En aquella época había dos posiciones que debatían tanto el diagnóstico como el remedio para la informalidad: la OIT (Organización Internacional del Trabajo) y Hernando de Soto (ILD). En nuestro país ganó con claridad la discusión De Soto, y tanto los gobernantes como la opinión pública asumieron plenamente sus puntos de vista. La informalidad se generaba por los altos costos de la formalidad y, por lo tanto, la solución era simplificar los trámites, reducir el Estado y otorgar títulos de propiedad a los informales para que tengan acceso al crédito.
Hace 29 años que se vienen aplicando las recetas que promovía De Soto (los gobiernos de Fujimori y García las convirtieron en políticas públicas), pero en lugar de disminuir, la informalidad ha crecido. Es decir, las evidencias indican que estas políticas han terminado en un fracaso. Hoy, el 72 % de la PEA es informal (cifras del MEF, consignadas en la Política Nacional de Competitividad y Productividad, 2019). La informalidad laboral ha crecido, tanto en el sector informal, como dentro del sector formal (un 15 % de la PEA).

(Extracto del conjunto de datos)
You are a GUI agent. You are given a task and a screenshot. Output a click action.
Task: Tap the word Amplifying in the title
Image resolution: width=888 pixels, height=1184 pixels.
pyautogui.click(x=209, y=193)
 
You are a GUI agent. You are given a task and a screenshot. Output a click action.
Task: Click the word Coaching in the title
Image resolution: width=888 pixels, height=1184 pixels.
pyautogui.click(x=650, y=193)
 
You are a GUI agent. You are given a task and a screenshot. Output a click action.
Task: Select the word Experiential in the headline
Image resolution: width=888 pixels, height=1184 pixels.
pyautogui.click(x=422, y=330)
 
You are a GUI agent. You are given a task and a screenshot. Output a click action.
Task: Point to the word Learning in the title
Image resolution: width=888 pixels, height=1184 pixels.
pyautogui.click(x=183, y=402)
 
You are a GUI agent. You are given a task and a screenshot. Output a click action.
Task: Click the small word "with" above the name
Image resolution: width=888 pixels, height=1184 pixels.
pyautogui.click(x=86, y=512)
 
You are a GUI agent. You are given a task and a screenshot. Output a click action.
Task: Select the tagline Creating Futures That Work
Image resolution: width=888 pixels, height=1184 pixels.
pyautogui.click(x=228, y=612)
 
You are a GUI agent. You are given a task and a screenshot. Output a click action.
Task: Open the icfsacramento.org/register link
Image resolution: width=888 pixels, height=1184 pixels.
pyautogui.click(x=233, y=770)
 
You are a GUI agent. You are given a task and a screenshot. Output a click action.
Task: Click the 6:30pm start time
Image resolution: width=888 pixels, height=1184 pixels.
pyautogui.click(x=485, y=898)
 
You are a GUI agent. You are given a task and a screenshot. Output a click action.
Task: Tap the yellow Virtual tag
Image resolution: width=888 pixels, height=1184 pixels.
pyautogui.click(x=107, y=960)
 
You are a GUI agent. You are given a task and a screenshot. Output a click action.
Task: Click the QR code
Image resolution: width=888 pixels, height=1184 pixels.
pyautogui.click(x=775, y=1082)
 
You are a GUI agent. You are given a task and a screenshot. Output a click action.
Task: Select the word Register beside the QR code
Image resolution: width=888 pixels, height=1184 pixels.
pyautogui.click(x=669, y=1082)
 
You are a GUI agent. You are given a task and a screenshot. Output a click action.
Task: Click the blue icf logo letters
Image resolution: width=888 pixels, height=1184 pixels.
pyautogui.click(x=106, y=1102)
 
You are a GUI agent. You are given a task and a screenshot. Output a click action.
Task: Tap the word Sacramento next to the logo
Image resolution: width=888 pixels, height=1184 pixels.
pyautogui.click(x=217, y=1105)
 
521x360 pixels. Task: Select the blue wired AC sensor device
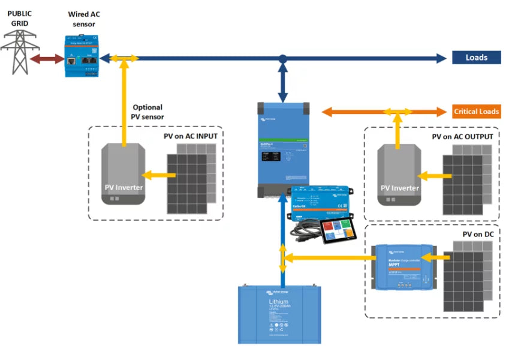click(x=82, y=56)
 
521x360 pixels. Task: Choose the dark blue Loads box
click(x=476, y=58)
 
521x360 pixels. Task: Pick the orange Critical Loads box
click(x=476, y=112)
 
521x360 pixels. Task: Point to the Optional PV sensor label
click(x=147, y=112)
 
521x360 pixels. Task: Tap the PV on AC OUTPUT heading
click(x=462, y=137)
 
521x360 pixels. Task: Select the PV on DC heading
click(x=478, y=234)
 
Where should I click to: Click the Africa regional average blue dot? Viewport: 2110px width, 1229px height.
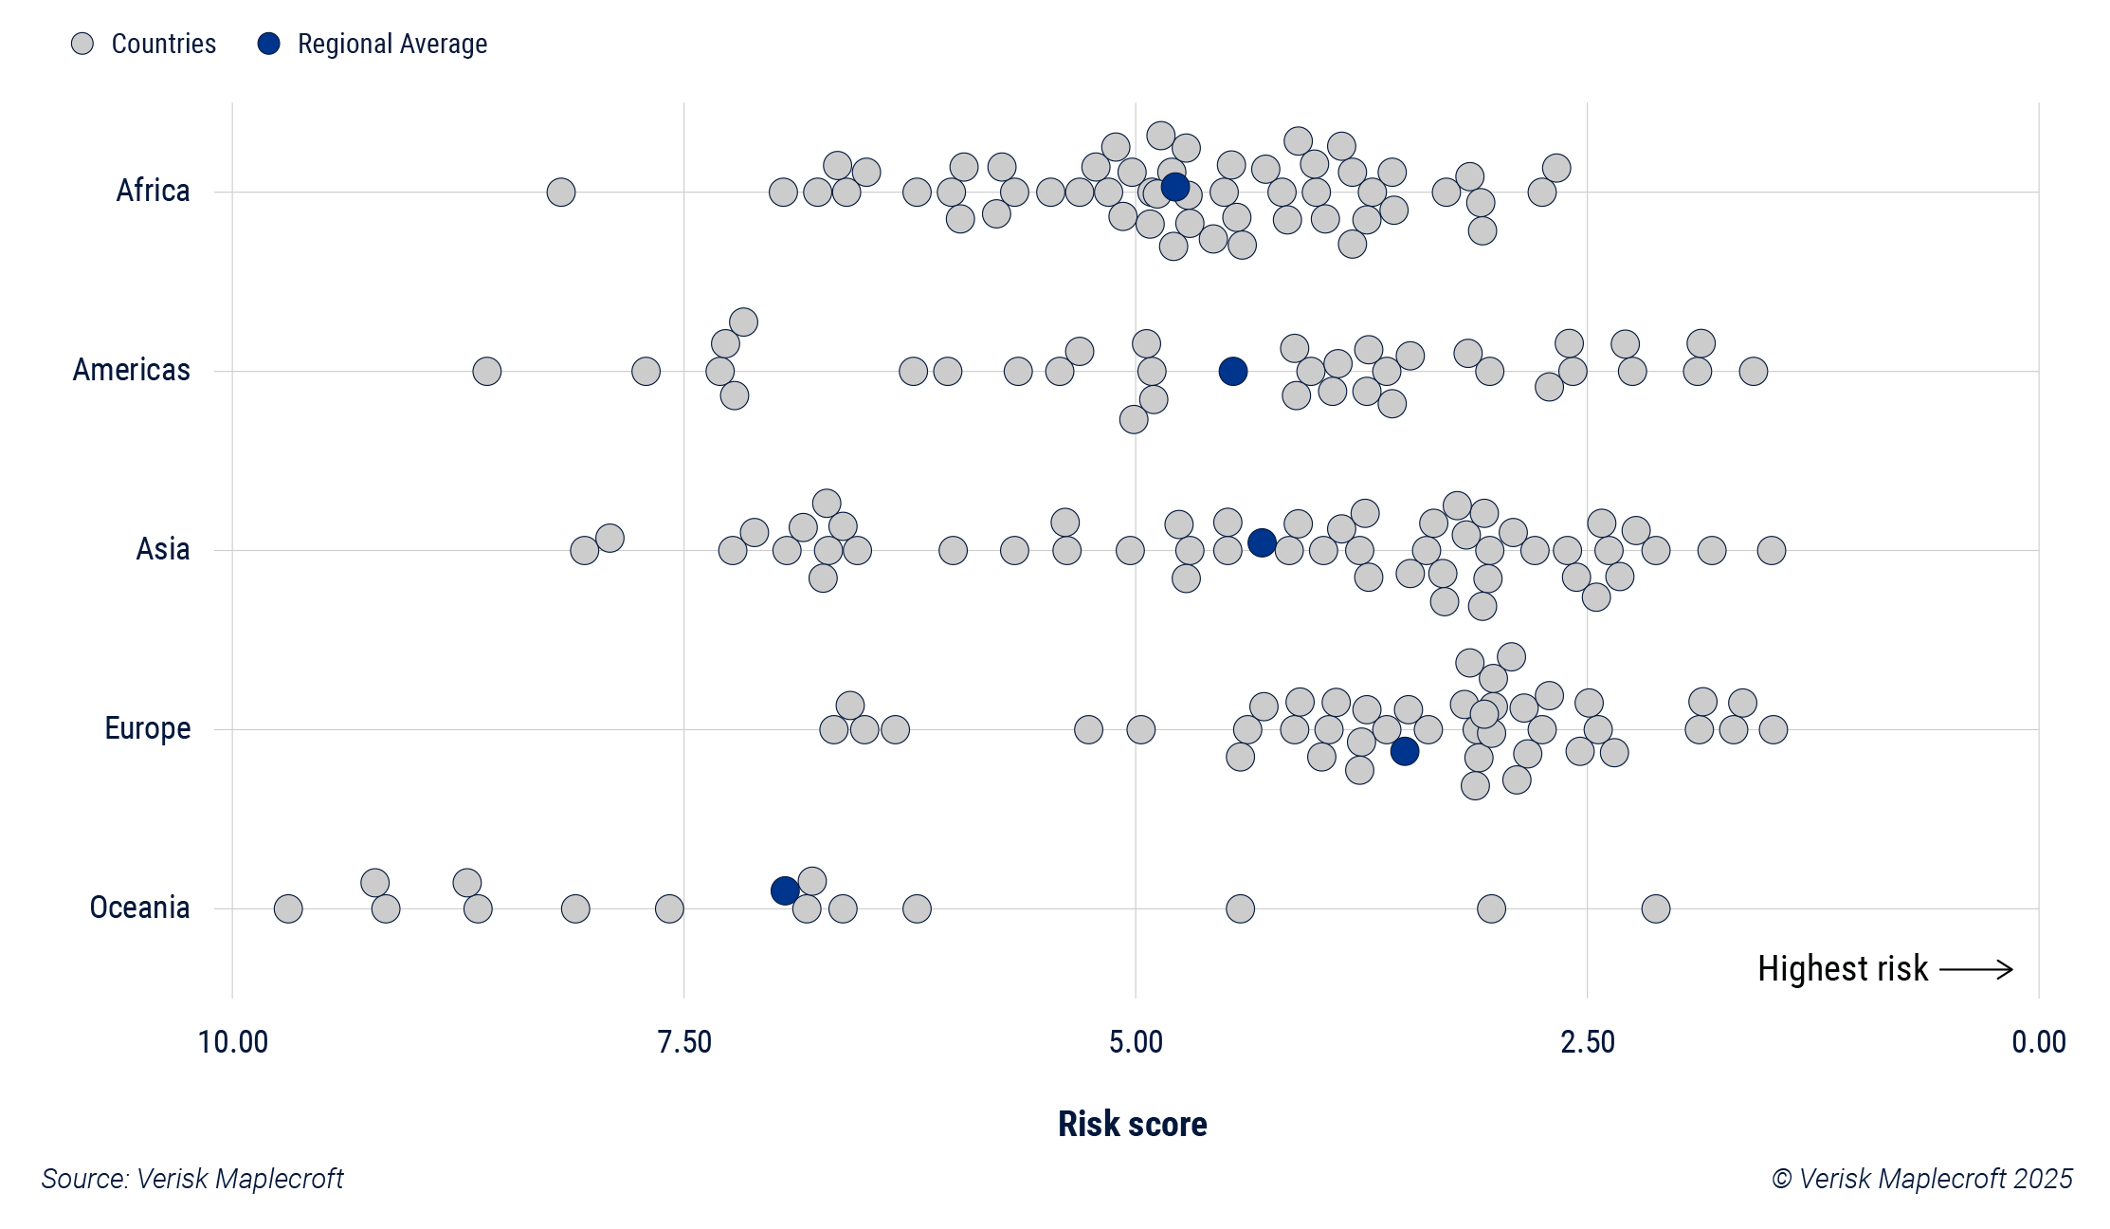(1174, 187)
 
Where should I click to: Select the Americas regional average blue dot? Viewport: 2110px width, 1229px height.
(1232, 371)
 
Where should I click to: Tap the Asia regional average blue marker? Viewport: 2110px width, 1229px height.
(1262, 542)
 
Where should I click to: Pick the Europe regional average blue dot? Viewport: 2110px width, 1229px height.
(1404, 751)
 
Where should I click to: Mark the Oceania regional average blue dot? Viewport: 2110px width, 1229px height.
(784, 890)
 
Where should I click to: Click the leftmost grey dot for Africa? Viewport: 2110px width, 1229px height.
(561, 193)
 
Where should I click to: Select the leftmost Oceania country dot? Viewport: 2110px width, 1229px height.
(288, 908)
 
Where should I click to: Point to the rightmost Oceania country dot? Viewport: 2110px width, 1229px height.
(1655, 908)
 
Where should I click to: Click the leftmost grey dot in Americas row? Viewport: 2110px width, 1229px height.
(486, 371)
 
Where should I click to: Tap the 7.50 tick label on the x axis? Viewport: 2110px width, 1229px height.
(683, 1042)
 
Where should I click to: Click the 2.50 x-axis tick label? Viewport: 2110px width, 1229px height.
(1588, 1042)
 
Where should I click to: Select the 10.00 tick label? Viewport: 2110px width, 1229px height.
(232, 1042)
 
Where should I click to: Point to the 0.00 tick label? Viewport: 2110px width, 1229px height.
(2038, 1042)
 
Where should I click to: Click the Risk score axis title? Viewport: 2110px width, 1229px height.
(1132, 1124)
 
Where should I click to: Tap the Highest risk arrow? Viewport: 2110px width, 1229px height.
(1975, 969)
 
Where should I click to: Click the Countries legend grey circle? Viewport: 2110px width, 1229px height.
(82, 44)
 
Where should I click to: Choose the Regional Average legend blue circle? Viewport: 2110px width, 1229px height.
(269, 44)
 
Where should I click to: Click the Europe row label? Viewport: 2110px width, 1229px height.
(148, 728)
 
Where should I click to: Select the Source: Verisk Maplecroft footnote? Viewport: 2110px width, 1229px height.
(192, 1179)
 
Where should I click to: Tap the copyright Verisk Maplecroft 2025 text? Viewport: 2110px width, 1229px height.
(1922, 1179)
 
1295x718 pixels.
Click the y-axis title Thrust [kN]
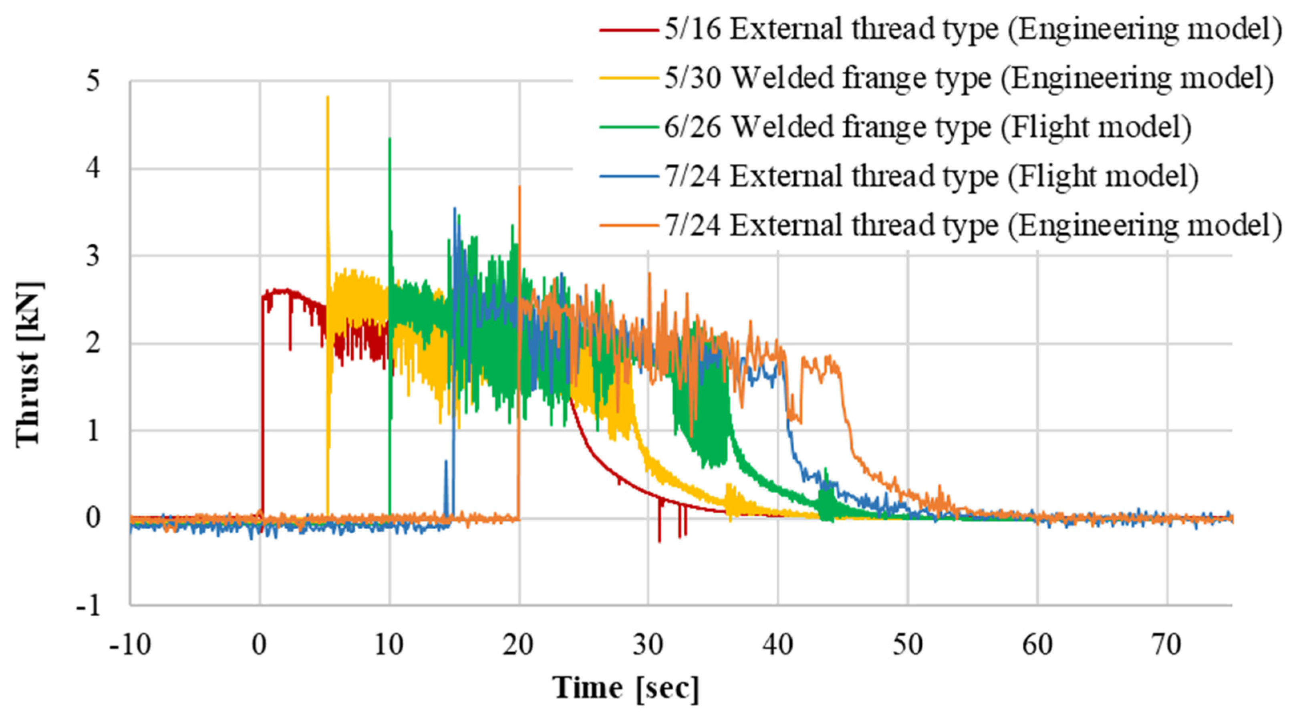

EJERCICIOS PROPUESTOS:
- 1) Responda, según el texto sobre la informalidad:
(a) ¿Qué dos posiciones debatían el diagnóstico y el remedio para la informalidad?
(b) ¿Cuántos años llevan aplicándose las recetas que promovía De Soto?
(c) ¿Qué porcentaje de la PEA es hoy informal?
- 2) Redacte la continuación del texto sobre la informalidad a partir de su última oración.

RESPUESTAS POR EJERCICIO:
- 1)
(a) La OIT (Organización Internacional del Trabajo) y Hernando de Soto (ILD).
(b) 29 años.
(c) El 72 %.

- 2)
Para responder a la pregunta que encabeza este artículo, podemos afirmar, sin temor a equivocarnos, que la informalidad va a seguir creciendo, y las muertes van a seguir en aumento si es que seguimos aplicando las mismas políticas que hace 29 años. El primer paso para reducir la informalidad, y eventualmente acabar con ella, es reconocer estos errores y cambiar las políticas. Un buen punto de partida es retomar las tesis de la OIT que recomienda avanzar en la diversificación productiva, promover el aprendizaje de calidad en las empresas e instituciones y las capacitaciones. Así también, se pueden tener en cuenta a otras escuelas de pensamiento con posturas similares.
[1]. Chávez, Eliana; El Sector Informal Urbano. Estrategia de vida e identidad, Revista Nueva Sociedad, 1993.
[2]. OIT; Panorama Laboral de América Latina y el Caribe, Santiago de Chile, 1999.